J&J estimates some 100,000 people in the U.S. have generalized myasthenia gravis, for whom Imaavy will be another option alongside recently approved medicines from Argenx and UCB that work in a similar fashion. (Other, older drugs that work differently are also available.)
J&J set Imaavy’s price to $12,480 per vial, which it said is "competitively priced" with other, similar drugs. The company added that, through a support program it’s established, commercially insured patients may not pay anything out of pocket.
The drug’s approval is significant for J&J, which paid $6.5 billion to acquire its original developer, Momenta Pharmaceuticals, in 2020. Since then, it’s become central to J&J’s plans to build a new wave of immune medicines that can supplant the sales of aging blockbusters like Stelara and Simponi. The company forecasts sales of Imaavy could eventually eclipse $5 billion a year at their peak.

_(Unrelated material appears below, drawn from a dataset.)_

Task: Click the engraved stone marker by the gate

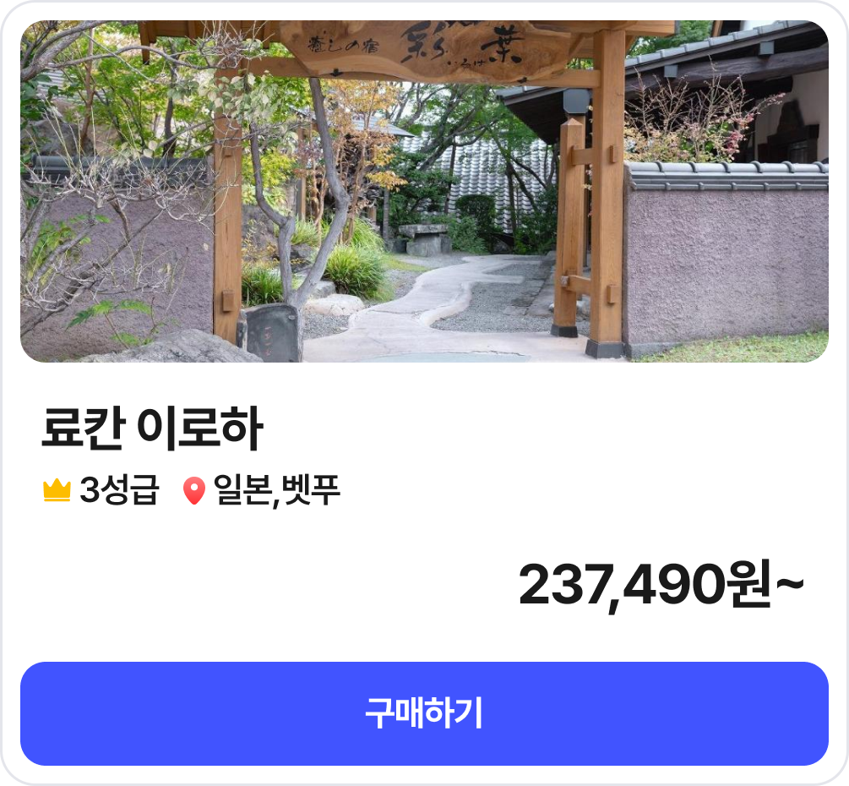Action: pyautogui.click(x=272, y=333)
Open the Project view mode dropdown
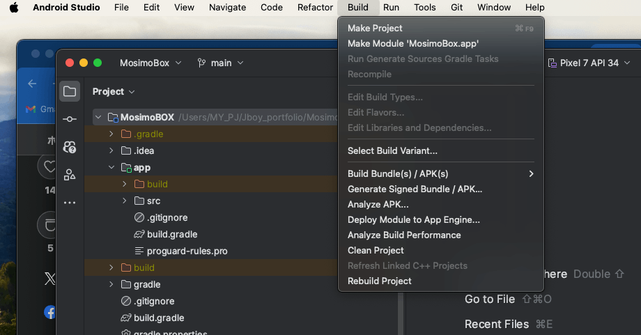This screenshot has height=335, width=641. (114, 91)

Those lofty forecasts are based on J&J’s expectations that Imaavy could work in a wide array of diseases driven by “autoantibodies,” which are immune system proteins erroneously aimed at targets on the body’s own cells, rather than on pathogens.
In the case of generalized myasthenia gravis, autoantibodies attach to either acetylcholine receptors or muscle-specific tyrosine kinases found on muscle cells. As a result, signals delivered via a neurotransmitter called acetylcholine can’t readily pass from nerves to muscles, leading to the disease’s symptoms.
Imaavy reduces levels of these autoantibodies by binding to a protein known for short as FcRn. This stops cells from helping antibodies, including harmful ones, persist in the blood, resulting in their breakdown. Its approval is limited to people who are positive for either acetylcholine receptors or muscle-specific tyrosine kinases.
J&J sees the drug’s mechanism as potentially helpful in rare diseases directly caused by autoantibodies, like myasthenia gravis, as well as autoantibody-mediated rheumatic conditions and pregnancy-related diseases that involve alloantibodies.
"Today's FDA approval of Imaavy marks a historic milestone for the more than 240 million patients suffering with autoantibody diseases, many with few or no approved targeted treatments," said David Lee, J&J’s global immunology therapeutic area head, in the company’s statement.